## PROBLEM STATEMENT
Count the lines of the material that contain the string "icon", treating uppercase and lowercase as different, and reply with the number only.

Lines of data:
= = =

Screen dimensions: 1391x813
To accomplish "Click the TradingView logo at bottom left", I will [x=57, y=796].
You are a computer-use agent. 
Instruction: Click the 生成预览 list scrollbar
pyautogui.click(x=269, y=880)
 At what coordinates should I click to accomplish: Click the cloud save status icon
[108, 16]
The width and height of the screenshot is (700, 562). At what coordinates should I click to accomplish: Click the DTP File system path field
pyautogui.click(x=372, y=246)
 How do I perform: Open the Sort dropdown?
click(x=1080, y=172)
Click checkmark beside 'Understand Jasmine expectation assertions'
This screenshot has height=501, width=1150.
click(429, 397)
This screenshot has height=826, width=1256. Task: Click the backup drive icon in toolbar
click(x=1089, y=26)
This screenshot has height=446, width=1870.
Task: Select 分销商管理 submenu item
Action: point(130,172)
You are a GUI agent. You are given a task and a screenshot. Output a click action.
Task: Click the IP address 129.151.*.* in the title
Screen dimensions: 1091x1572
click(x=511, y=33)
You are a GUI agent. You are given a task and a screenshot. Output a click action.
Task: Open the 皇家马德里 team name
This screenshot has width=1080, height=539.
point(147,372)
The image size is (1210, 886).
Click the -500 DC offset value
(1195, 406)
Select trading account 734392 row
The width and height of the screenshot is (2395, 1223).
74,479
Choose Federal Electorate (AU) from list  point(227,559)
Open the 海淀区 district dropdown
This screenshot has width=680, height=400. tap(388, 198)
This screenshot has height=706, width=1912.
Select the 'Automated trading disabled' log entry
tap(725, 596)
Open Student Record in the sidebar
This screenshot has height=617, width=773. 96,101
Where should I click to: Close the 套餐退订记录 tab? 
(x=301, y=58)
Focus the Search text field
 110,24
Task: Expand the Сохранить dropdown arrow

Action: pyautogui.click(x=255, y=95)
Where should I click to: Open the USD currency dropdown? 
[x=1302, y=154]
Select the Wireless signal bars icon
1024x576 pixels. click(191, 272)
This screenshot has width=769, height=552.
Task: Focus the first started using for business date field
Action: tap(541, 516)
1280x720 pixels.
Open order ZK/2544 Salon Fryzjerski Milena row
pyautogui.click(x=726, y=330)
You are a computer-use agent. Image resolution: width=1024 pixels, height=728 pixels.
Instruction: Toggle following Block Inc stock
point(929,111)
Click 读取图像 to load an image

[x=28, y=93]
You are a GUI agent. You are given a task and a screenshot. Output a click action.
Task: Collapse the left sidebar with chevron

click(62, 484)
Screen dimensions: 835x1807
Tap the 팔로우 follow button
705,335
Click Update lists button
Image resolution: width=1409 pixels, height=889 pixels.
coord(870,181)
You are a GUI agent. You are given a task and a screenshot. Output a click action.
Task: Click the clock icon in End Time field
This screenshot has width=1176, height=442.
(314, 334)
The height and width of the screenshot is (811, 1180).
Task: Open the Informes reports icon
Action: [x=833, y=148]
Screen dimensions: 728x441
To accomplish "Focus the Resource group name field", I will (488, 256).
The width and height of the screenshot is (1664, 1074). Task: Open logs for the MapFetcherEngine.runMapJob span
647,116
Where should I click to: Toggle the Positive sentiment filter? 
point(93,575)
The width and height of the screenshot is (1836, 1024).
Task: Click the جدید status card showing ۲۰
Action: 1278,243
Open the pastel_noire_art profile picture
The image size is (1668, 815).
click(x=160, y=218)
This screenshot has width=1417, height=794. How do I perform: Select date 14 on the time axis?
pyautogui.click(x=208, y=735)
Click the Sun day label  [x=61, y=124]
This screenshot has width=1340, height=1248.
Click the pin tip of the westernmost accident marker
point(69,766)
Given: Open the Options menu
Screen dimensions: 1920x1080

= = =

## TASK SOLUTION
5